Tanto fue así que cercano a noviembre de 1956 Salvador acudió a la madre, ducha en costura para hombres, para que ayudara en la confección de uniformes verde olivo, para luego partir rumbo al central Rio Cauto en busca de los fondos que los empleados de las oficinas y los obreros del ingenio aportaban a la causa clandestina.
“Estaba cumpliendo esa tarea cuando el alzamiento armado del 30 de Noviembre, dice Miriam, allá vivían unos tíos y ellos nos contaron que cuando se supo la noticia, incluida la muerte de Tony, Otto y Pepito, Salvador denotó conocer todos los detalles del hecho, mencionaba incluso los posibles lugares donde habían caído sus compañeros.
“Eso demuestra que estaba enrolado hasta la médula en el proceso revolucionario y desafió el miedo que se cernía sobre la ciudad para hacer lo que fuera preciso por su patria, como aquel domingo 30 de junio.
“Habíamos almorzado y conversábamos en la sala cuando Salvador dice que cruzaría a La Placita, la abuela no quería, el ambiente estaba muy malo, ya se sabía del mitin organizado por los manferreristas en el parque Céspedes, pero él dijo que se sentaría en el banco de frente a la casa, donde lo podíamos ver; allí estuvo como hasta las tres de la tarde pero minutos después de esa hora, cuando lo buscamos con la vista, había desaparecido.
“Por un rato pensamos que estaba en la casa de su novia, pero como a las siete de la noche la desesperación fue total, ya se escuchaban los rumores de que en la intercepción de Martí y Crombet los esbirros habían asesinado a tres jóvenes que estaban dentro de un auto de alquiler.
“Luego conocimos los detalles: que estaban reunidos en una casa, escuchando por radio el mitin de los manferreristas, para —a la señal de la explosión de un artefacto colocado cerca de la tribuna donde discursban los esbirros — salir, tomar un auto de alquiler, e ir por las calles disparando al aire en demostración pública de que aquella supuesta tranquilidad que preconizaban era pura mentira.
“Hubo un fallo, jamás detonó la bomba, Salvador, Josué y Floro tenían que haberse disgregado cada cual por su lado, pero no fue así, salieron, se llevaron el carro de un porteador privado que de inmediato los denunció, y comenzó la persecución que acabó en las calles Martí y Crombet”.
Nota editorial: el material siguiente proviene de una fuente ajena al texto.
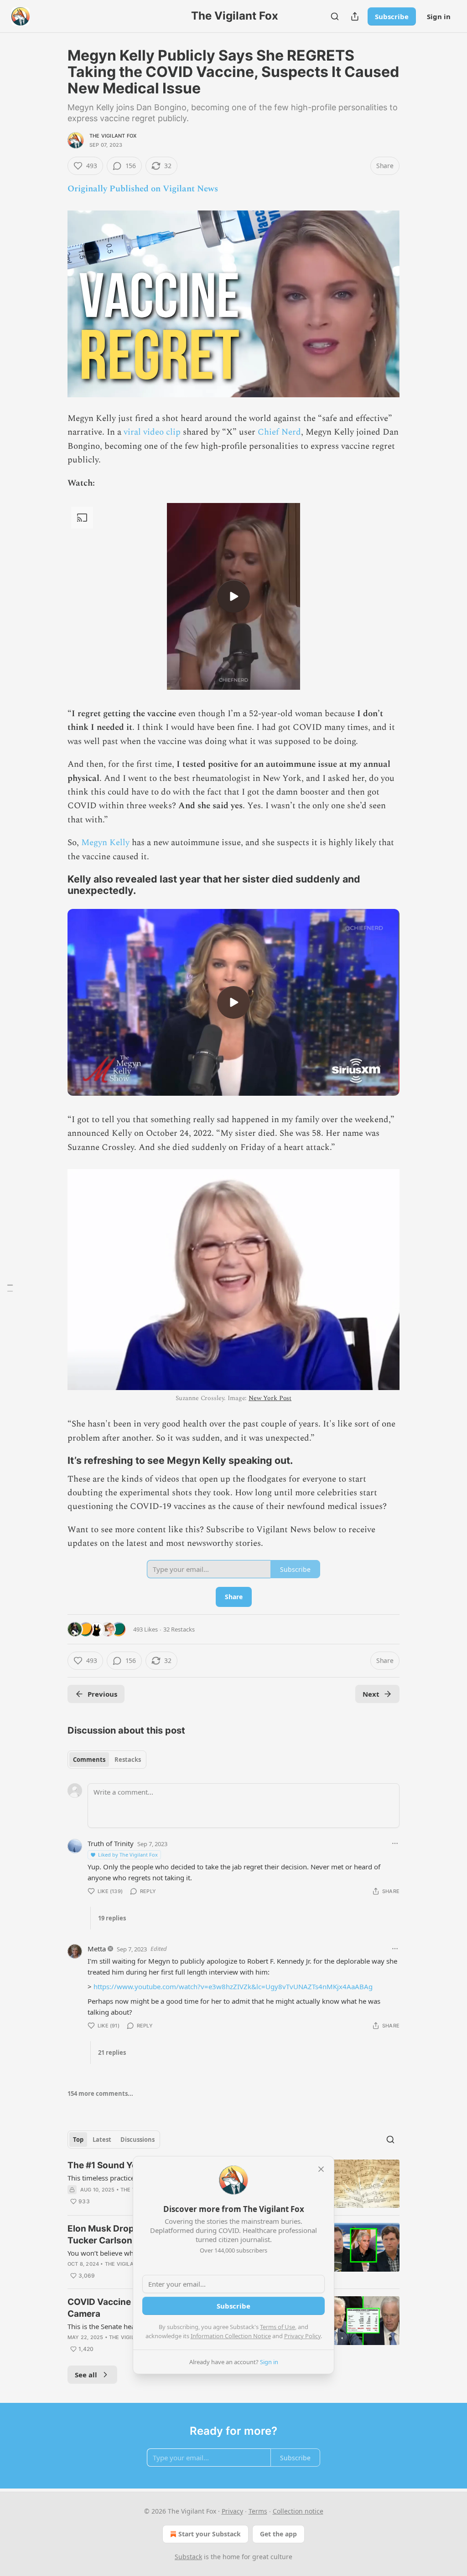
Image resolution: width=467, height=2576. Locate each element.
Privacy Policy (302, 2336)
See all (86, 2374)
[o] (233, 596)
Miriam intenta seguir y las palabras le salen entrecortadas, Manolo —el mismo que tiempo después de la muerte del hermano partió rumbo a la Sierra Maestra para sumarse a las tropas del Segundo Frente, en columna 17 Abel Santamaría— es quien termina de narrar.
“Fui el primero en llegar al cementerio, a ese lugar habían llevado a Salvador y a Floro, quienes murieron de inmediato, masacrados a tiros dentro del propio vehículo, a Josué no, él resultó herido en el enfrentamiento y rematado luego en el jeep en que la policía lo trasladó al hospital del Emergencias.
“Cuando entré al cubículo de las autopsias, el cadáver de Salvador estaba tirado en el piso, el de Floro encima de una mesa, después de los trámites de rigor lo llevamos a la funeraria La Popular, donde también velaron a Josué”.
El sepelio de aquellos jóvenes fue expresión de duelo popular, con la bandera cubana cubriendo sus féretros y el dolor convertido en fragua para impulsar la lucha armada.
A 60 años de aquel suceso del 30 de junio de 1957 la impronta de esos tres jóvenes sigue siendo lumbre de presente y futuro.